### Direction:
Copy the lines exactly, starting with the line that contains "This screenshot has height=1080, width=1920." and going on through the line that contains "tap(29, 595)".

>>

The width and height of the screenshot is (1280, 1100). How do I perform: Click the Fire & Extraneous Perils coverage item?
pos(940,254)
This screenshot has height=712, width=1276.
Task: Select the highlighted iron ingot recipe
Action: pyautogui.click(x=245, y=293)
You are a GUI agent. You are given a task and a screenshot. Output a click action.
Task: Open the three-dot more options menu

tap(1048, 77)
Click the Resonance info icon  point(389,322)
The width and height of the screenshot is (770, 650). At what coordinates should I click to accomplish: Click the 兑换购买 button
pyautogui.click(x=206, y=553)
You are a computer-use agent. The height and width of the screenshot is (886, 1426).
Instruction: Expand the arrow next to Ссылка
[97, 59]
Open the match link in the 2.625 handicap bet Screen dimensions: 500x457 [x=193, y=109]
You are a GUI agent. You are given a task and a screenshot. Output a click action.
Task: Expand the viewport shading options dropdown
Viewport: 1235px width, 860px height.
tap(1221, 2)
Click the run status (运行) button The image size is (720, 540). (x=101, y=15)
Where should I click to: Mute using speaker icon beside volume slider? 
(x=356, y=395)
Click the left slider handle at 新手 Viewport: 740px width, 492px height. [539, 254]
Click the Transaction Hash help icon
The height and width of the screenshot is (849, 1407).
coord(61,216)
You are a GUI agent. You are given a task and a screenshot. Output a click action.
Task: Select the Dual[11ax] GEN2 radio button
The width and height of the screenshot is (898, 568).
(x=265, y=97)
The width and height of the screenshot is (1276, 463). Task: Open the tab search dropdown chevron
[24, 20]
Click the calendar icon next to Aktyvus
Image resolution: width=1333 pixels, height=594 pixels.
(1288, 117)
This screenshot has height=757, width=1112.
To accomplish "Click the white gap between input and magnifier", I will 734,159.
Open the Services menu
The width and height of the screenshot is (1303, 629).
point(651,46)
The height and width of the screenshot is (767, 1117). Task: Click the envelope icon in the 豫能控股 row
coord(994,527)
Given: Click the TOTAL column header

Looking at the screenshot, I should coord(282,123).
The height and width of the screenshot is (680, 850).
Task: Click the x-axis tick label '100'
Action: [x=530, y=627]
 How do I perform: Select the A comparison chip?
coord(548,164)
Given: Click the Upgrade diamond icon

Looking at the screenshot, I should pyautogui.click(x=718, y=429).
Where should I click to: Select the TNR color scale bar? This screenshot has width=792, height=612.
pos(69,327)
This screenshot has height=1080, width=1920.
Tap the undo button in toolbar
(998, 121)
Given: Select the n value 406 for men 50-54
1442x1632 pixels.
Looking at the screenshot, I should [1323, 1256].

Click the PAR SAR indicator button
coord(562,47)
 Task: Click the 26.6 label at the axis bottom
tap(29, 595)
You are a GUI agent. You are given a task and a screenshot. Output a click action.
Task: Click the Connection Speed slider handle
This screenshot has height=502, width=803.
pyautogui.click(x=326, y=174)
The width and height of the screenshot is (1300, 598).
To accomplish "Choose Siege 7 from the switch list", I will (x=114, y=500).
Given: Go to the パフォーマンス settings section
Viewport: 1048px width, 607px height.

<<

### Task result:
This screenshot has height=1080, width=1920.
Tap the undo button in toolbar
(998, 121)
Given: Select the n value 406 for men 50-54
1442x1632 pixels.
Looking at the screenshot, I should [1323, 1256].

Click the PAR SAR indicator button
coord(562,47)
 Task: Click the 26.6 label at the axis bottom
tap(29, 595)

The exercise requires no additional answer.